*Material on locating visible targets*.
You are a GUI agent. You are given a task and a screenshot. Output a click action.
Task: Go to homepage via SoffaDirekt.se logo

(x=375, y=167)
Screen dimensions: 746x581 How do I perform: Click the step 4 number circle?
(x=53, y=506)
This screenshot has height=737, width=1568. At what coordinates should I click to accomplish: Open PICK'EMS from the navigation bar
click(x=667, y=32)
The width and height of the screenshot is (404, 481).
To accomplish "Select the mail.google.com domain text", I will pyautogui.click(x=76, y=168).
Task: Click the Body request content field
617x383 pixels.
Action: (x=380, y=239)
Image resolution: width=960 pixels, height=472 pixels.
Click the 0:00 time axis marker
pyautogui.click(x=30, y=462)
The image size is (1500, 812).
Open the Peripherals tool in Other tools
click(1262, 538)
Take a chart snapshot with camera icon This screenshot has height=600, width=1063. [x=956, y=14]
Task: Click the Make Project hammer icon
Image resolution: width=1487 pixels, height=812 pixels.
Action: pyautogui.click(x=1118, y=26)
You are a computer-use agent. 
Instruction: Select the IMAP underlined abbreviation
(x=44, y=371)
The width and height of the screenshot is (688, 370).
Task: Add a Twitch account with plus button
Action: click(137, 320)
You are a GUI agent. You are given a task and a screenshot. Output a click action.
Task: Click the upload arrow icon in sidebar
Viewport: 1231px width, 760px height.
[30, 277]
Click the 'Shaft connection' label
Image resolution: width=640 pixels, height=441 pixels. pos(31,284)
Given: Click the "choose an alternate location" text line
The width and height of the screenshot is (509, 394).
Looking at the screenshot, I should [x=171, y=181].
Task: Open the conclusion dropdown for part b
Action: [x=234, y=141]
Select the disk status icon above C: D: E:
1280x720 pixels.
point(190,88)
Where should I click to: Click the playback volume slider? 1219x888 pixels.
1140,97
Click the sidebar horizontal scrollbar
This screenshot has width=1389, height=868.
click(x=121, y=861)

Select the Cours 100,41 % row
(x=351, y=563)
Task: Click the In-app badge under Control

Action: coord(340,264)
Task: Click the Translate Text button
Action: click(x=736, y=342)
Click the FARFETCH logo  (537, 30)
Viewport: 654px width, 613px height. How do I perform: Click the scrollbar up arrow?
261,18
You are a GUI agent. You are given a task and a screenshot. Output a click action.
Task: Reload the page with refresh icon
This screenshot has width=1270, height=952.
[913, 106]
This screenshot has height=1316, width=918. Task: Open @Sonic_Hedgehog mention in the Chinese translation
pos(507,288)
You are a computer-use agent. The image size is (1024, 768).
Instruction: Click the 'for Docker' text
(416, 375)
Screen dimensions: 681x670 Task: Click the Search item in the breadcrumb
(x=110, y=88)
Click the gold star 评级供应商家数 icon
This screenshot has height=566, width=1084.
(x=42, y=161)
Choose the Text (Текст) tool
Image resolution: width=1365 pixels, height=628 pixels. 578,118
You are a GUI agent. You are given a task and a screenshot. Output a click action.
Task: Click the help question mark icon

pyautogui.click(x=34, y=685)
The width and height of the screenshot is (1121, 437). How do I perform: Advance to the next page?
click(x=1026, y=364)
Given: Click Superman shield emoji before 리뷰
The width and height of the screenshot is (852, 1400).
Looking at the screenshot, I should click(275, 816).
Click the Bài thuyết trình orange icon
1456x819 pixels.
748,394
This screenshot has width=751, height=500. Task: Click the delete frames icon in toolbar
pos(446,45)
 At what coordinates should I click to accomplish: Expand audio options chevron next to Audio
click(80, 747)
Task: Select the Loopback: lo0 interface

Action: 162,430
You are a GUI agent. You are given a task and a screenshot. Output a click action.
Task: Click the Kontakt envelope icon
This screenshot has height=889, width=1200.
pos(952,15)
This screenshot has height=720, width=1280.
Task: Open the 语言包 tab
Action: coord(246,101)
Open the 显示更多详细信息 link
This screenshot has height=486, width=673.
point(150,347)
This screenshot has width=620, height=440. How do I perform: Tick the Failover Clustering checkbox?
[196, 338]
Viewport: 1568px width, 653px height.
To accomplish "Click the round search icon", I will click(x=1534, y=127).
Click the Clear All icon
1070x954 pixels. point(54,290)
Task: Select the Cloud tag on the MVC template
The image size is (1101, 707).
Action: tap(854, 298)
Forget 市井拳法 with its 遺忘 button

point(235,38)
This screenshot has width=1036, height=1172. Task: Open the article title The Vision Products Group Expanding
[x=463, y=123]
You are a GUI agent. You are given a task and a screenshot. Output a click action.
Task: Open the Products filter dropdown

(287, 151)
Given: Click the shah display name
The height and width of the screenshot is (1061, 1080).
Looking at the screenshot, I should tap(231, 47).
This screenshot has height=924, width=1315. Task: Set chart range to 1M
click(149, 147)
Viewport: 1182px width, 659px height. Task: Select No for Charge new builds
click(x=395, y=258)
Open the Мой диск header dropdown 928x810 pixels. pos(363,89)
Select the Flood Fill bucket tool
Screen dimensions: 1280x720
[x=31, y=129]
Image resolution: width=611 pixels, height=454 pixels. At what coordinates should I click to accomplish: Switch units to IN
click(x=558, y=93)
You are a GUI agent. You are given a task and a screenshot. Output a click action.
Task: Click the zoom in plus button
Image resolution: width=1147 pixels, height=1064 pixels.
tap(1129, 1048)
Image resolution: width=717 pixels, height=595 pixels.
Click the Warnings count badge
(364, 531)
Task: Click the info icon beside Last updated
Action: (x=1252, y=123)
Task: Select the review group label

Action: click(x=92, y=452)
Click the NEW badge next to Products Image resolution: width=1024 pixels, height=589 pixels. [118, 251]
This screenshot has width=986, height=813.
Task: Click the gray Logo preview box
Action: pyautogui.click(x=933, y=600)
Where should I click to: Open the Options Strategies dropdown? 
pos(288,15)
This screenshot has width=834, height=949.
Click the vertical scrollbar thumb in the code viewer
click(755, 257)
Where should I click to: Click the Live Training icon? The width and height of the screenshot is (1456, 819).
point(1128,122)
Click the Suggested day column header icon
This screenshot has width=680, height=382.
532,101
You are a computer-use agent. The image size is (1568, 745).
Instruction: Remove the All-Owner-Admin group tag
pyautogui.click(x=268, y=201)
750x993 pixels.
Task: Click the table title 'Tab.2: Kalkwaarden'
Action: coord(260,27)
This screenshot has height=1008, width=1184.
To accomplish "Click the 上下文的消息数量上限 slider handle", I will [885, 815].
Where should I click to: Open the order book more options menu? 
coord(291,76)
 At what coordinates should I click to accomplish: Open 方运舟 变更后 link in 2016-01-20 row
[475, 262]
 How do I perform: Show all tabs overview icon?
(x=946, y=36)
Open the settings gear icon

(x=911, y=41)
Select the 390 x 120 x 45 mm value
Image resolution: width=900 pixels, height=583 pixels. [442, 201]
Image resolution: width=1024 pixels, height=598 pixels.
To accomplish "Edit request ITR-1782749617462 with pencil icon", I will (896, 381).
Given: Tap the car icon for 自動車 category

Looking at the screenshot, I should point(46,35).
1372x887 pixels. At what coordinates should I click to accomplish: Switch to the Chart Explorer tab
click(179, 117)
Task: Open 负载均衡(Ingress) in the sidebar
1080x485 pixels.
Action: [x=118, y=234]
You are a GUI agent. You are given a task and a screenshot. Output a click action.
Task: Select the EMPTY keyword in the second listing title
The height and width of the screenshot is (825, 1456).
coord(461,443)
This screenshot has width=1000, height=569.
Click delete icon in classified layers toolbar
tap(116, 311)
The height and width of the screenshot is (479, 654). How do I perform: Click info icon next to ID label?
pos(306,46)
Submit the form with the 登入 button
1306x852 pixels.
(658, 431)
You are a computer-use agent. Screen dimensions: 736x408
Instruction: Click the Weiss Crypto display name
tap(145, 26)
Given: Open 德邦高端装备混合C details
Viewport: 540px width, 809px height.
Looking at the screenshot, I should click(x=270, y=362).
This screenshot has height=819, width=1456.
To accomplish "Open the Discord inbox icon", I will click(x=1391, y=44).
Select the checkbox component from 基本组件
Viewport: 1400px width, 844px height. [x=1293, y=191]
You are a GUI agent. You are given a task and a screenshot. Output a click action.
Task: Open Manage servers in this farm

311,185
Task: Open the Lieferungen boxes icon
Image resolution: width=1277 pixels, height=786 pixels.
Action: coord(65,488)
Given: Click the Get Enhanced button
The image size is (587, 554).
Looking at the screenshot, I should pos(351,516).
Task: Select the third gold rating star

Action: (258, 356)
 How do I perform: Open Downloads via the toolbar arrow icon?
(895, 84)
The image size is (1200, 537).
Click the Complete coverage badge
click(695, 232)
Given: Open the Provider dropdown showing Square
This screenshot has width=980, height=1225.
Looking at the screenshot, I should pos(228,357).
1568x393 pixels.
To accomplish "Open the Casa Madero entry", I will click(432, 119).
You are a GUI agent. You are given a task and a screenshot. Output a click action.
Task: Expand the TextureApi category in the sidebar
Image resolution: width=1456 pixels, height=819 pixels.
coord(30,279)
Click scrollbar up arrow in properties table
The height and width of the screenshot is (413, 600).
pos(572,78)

*SET PROBLEM*. Rewrite the material starting at the line containing "1372x887 pixels. At" and ending at the line containing "Action: [x=118, y=234]", requests included, with every coordinate in the answers multiplied by 2.4 and rounded to a whole number, halves rounded up. Leave every other number unchanged.

*EXERCISE SOLUTION*.
1372x887 pixels. At what coordinates should I click to accomplish: Switch to the Chart Explorer tab
click(430, 281)
Task: Open 负载均衡(Ingress) in the sidebar
1080x485 pixels.
Action: [x=283, y=562]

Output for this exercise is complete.